What you need to do:
Rewrite the material below, replacing every occurrence of "GUI agent" with "interface agent" and leaving everything else unchanged.

= = = = = = =

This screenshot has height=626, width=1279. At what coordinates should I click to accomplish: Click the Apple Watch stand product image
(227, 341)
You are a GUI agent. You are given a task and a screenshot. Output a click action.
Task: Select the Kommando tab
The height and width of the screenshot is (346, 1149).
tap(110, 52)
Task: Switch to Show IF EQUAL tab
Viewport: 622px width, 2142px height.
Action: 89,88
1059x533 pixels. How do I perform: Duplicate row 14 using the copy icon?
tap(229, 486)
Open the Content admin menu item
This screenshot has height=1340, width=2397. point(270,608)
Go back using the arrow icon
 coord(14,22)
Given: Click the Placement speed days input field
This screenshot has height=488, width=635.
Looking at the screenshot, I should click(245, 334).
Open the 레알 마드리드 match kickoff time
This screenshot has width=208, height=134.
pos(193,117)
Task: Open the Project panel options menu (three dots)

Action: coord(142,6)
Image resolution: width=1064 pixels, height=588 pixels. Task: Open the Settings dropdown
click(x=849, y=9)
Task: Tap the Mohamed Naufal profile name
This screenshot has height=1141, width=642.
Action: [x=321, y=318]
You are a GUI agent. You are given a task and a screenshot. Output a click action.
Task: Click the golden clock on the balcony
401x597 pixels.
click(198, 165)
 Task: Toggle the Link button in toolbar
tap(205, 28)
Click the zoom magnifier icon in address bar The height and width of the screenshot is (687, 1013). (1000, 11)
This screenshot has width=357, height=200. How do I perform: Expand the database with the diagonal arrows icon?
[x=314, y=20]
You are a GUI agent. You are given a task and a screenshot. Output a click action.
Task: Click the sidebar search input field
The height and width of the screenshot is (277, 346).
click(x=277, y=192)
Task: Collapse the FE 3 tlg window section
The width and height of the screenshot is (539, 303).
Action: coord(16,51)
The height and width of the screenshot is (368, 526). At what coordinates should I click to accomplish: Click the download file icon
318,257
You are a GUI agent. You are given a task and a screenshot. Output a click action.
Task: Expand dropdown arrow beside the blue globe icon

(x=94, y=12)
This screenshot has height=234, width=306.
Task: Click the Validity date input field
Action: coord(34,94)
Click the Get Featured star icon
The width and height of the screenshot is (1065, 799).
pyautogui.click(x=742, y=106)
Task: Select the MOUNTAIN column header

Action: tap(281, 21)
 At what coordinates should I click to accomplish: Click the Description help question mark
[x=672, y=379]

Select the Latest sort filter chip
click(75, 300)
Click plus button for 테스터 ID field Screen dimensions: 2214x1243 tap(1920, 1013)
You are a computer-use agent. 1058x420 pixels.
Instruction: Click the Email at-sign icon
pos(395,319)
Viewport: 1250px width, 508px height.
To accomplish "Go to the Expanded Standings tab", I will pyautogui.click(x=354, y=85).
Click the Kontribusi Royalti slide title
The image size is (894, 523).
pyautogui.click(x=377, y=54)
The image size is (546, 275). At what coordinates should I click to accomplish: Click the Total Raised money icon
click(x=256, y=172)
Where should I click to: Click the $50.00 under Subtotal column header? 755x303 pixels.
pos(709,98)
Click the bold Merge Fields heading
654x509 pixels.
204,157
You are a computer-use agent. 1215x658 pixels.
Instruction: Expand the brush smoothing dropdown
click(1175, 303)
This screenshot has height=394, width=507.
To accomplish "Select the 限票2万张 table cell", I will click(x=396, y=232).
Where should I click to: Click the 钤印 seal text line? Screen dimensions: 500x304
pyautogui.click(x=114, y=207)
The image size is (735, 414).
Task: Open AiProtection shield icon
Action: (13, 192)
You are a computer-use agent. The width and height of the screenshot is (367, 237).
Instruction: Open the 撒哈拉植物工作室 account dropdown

= = = = = = =

Final answer:
This screenshot has height=626, width=1279. At what coordinates should I click to accomplish: Click the Apple Watch stand product image
(227, 341)
You are a interface agent. You are given a task and a screenshot. Output a click action.
Task: Select the Kommando tab
The height and width of the screenshot is (346, 1149).
tap(110, 52)
Task: Switch to Show IF EQUAL tab
Viewport: 622px width, 2142px height.
Action: 89,88
1059x533 pixels. How do I perform: Duplicate row 14 using the copy icon?
tap(229, 486)
Open the Content admin menu item
This screenshot has height=1340, width=2397. point(270,608)
Go back using the arrow icon
 coord(14,22)
Given: Click the Placement speed days input field
This screenshot has height=488, width=635.
Looking at the screenshot, I should click(245, 334).
Open the 레알 마드리드 match kickoff time
This screenshot has width=208, height=134.
pos(193,117)
Task: Open the Project panel options menu (three dots)

Action: coord(142,6)
Image resolution: width=1064 pixels, height=588 pixels. Task: Open the Settings dropdown
click(x=849, y=9)
Task: Tap the Mohamed Naufal profile name
This screenshot has height=1141, width=642.
Action: [x=321, y=318]
You are a interface agent. You are given a task and a screenshot. Output a click action.
Task: Click the golden clock on the balcony
401x597 pixels.
click(198, 165)
 Task: Toggle the Link button in toolbar
tap(205, 28)
Click the zoom magnifier icon in address bar The height and width of the screenshot is (687, 1013). (1000, 11)
This screenshot has width=357, height=200. How do I perform: Expand the database with the diagonal arrows icon?
[x=314, y=20]
You are a interface agent. You are given a task and a screenshot. Output a click action.
Task: Click the sidebar search input field
The height and width of the screenshot is (277, 346).
click(x=277, y=192)
Task: Collapse the FE 3 tlg window section
The width and height of the screenshot is (539, 303).
Action: coord(16,51)
The height and width of the screenshot is (368, 526). At what coordinates should I click to accomplish: Click the download file icon
318,257
You are a interface agent. You are given a task and a screenshot. Output a click action.
Task: Expand dropdown arrow beside the blue globe icon

(x=94, y=12)
This screenshot has height=234, width=306.
Task: Click the Validity date input field
Action: coord(34,94)
Click the Get Featured star icon
The width and height of the screenshot is (1065, 799).
pyautogui.click(x=742, y=106)
Task: Select the MOUNTAIN column header

Action: tap(281, 21)
 At what coordinates should I click to accomplish: Click the Description help question mark
[x=672, y=379]

Select the Latest sort filter chip
click(75, 300)
Click plus button for 테스터 ID field Screen dimensions: 2214x1243 tap(1920, 1013)
You are a computer-use agent. 1058x420 pixels.
Instruction: Click the Email at-sign icon
pos(395,319)
Viewport: 1250px width, 508px height.
To accomplish "Go to the Expanded Standings tab", I will pyautogui.click(x=354, y=85).
Click the Kontribusi Royalti slide title
The image size is (894, 523).
pyautogui.click(x=377, y=54)
The image size is (546, 275). At what coordinates should I click to accomplish: Click the Total Raised money icon
click(x=256, y=172)
Where should I click to: Click the $50.00 under Subtotal column header? 755x303 pixels.
pos(709,98)
Click the bold Merge Fields heading
654x509 pixels.
204,157
You are a computer-use agent. 1215x658 pixels.
Instruction: Expand the brush smoothing dropdown
click(1175, 303)
This screenshot has height=394, width=507.
To accomplish "Select the 限票2万张 table cell", I will click(x=396, y=232).
Where should I click to: Click the 钤印 seal text line? Screen dimensions: 500x304
pyautogui.click(x=114, y=207)
The image size is (735, 414).
Task: Open AiProtection shield icon
Action: (13, 192)
You are a computer-use agent. The width and height of the screenshot is (367, 237).
Instruction: Open the 撒哈拉植物工作室 account dropdown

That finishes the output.